Vodka for breakfast, poisoned relationships and an empty future: the final episode of Prime Suspect offered a dismal portrayal of the older woman who had concentrated on her career to the exclusion of all else.
Nah, I don't think so. I think its theme was that all life has a price, but that Tennison's choices were as valid as anyone else's, and she was facing the future with courage, which is all anyone can do. Certainly she wasn't portrayed as any less worthy than her goody-two-shoes domestic sister. I think this is a subtle point, a better one than a simple triumphalism where the plot is manipulated to elevate one lifestyle choice (career, family, marriage, singleness) as 'the right one'. This happens with women's lives in films and TV shows - the story becomes a tribunal on her choices 'you wasted your life ha ha', 'you made the right choices, you win'. No.

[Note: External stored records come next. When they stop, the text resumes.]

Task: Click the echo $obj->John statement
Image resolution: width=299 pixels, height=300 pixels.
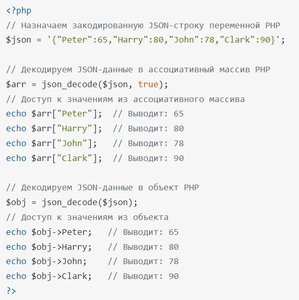Action: click(x=46, y=262)
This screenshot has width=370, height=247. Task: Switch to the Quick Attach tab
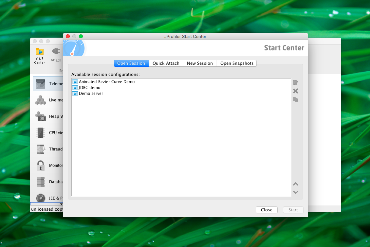pyautogui.click(x=166, y=63)
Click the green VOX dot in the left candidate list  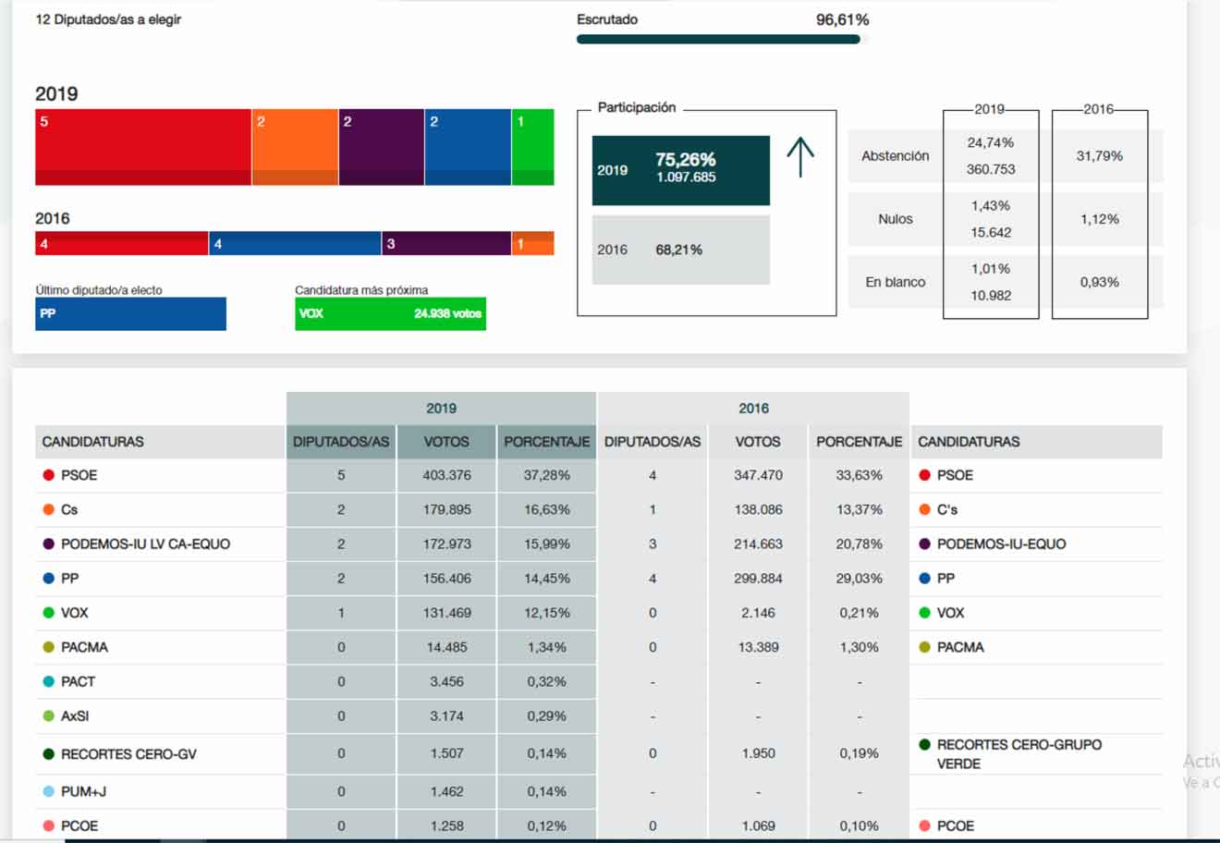[48, 613]
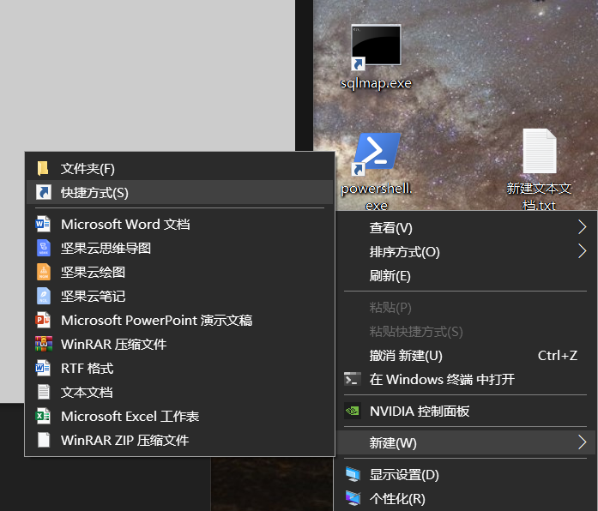The width and height of the screenshot is (598, 511).
Task: Expand the 排序方式(O) submenu arrow
Action: pyautogui.click(x=582, y=251)
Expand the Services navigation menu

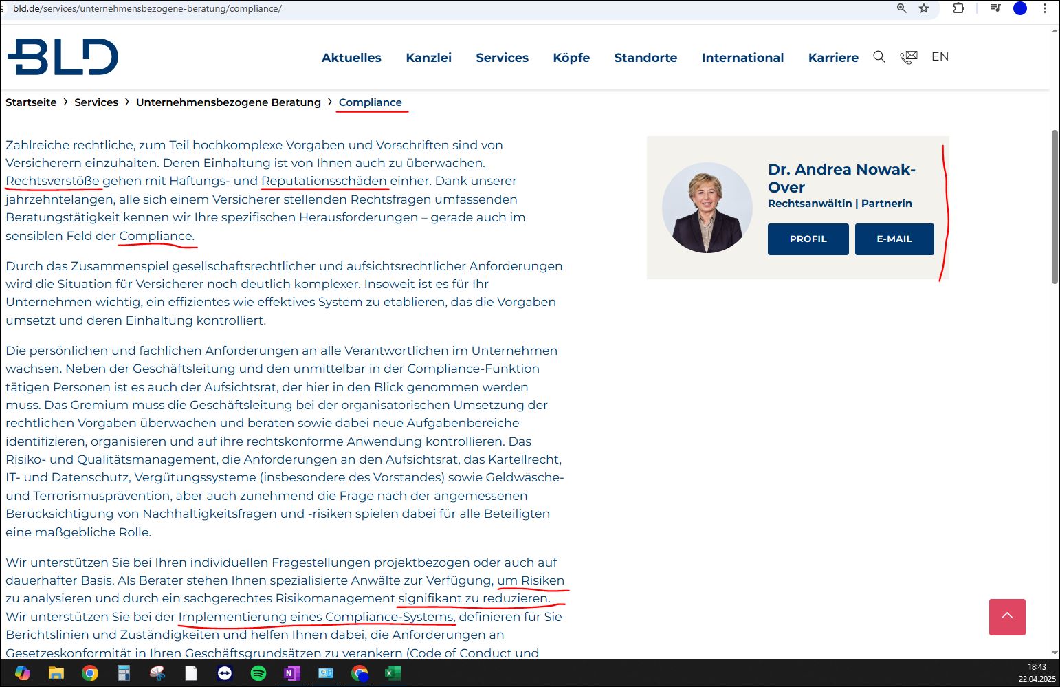coord(502,58)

Another show about the choices of a strong-minded woman was Fear of Fanny - a dramatisation of the career of TV cook Fanny Cradock. I watched it last night with my daughter. It was funny and painful. Julia Davis was fantastic as Fanny, and Mark Gatiss was also excellent as her partner, Johnny. Here's a woman who obviously made some very bad choices: as she said in the final scene.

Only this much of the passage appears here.